The IRS has ruled that a charitable remainder trust can even include language providing that in the event the income beneficiary becomes incompetent, the trustee may pay the annuity or unitrust amount directly to the beneficiary, for the benefit of the beneficiary, or to the beneficiary’s guardian or conservator (Letter Ruling 7806091).

There are several options that allow spouses to provide for one another while also securing significant support for favorite charities.  For those estates subject to tax, these techniques can also avoid or reduce the amount due.

Qualified terminable interest property (QTIP) trust—The surviving spouse must be given all income, paid at least annually.  The entire value of the trust qualifies for the marital deduction in the estate of the first to die.  At the survivor’s death, the value is included in his or her gross estate.  However, if a charity is named to receive some or all of the assets at the survivor’s death, the charitable deduction can reduce any tax.

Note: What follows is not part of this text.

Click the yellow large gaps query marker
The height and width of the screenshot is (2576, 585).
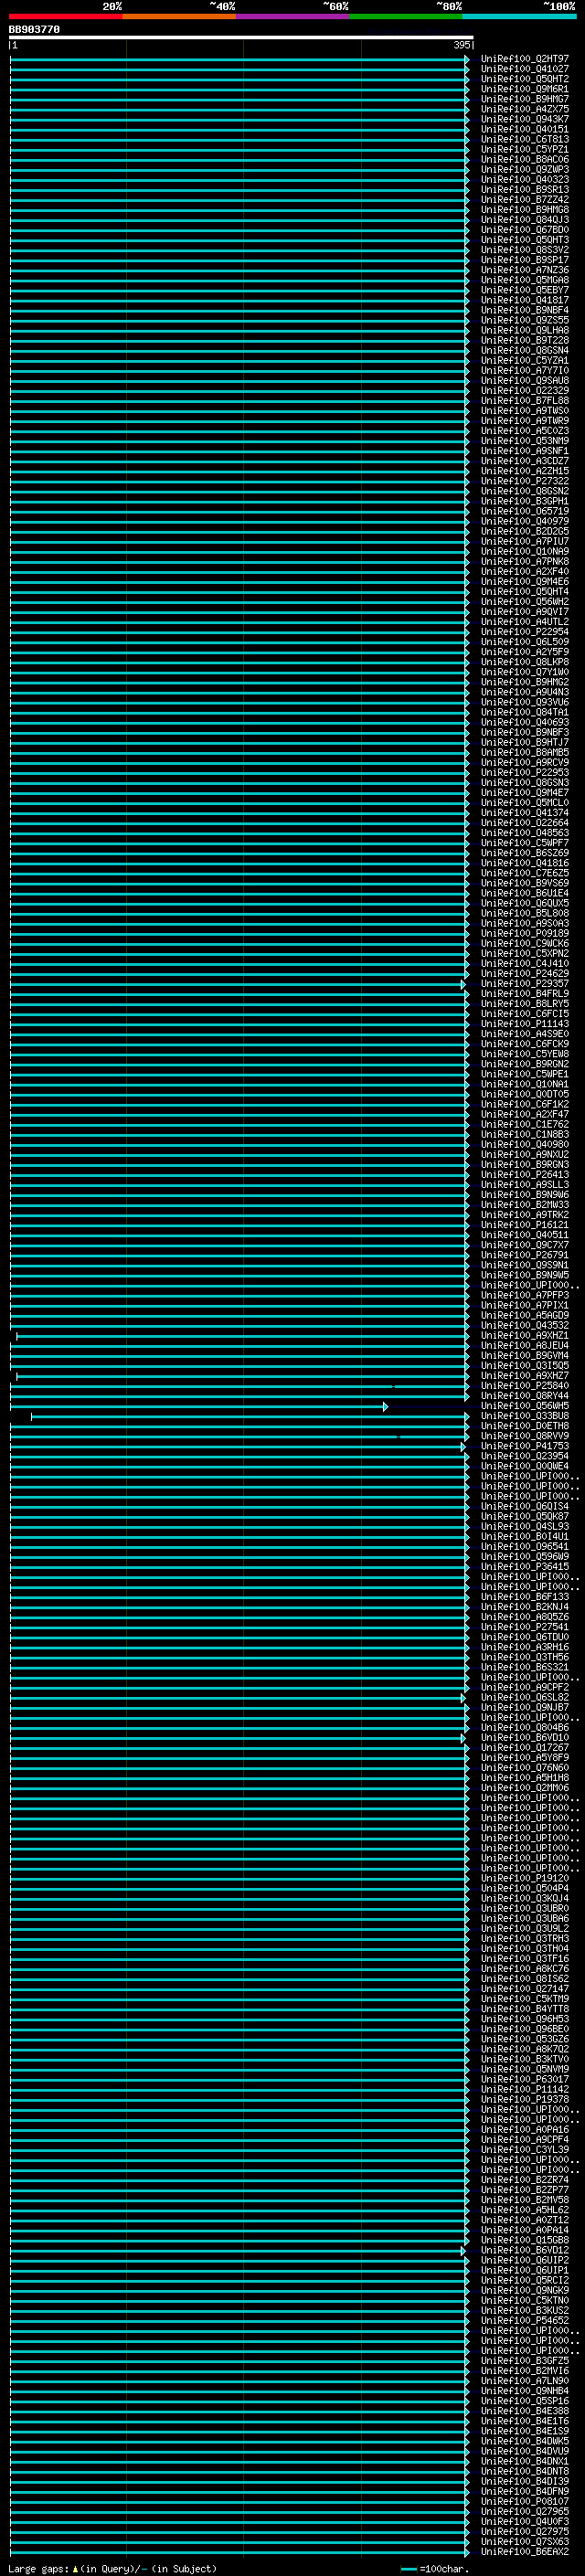(75, 2568)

QTIP charitable remainder trust—Normally, a testamentary charitable remainder trust would not qualify for the estate tax marital deduction, since the surviving spouse is not entitled to all income for life, but rather just the stated trust percentage.  Code §2056(b)(8) provides for a hybrid trust that does qualify for the marital deduction and also the charitable deduction.  The surviving spouse must be the only noncharitable beneficiary [Code §2056(b)(8)(A)], so the trust cannot pay income to children following the death of the surviving spouse.

Life estate in home or farm—A bequest of a home or farm to charity, with a life estate reserved for the surviving spouse, can qualify for both the marital and charitable deductions.  The spouse must have the right not only to occupy the property, but also to rent the home or farm and receive the income for life [Reg. §20.2056(b)-7(h)].

Convert a charitable bequest into an income tax deduction—With so few estates subject to tax, thanks to a credit that shelters estates up to $11.4 million, a smarter move might be to leave the intended charitable bequest to the surviving spouse (or any reliable person).  The spouse can then make an inter vivos charitable gift that qualifies for an income tax charitable deduction.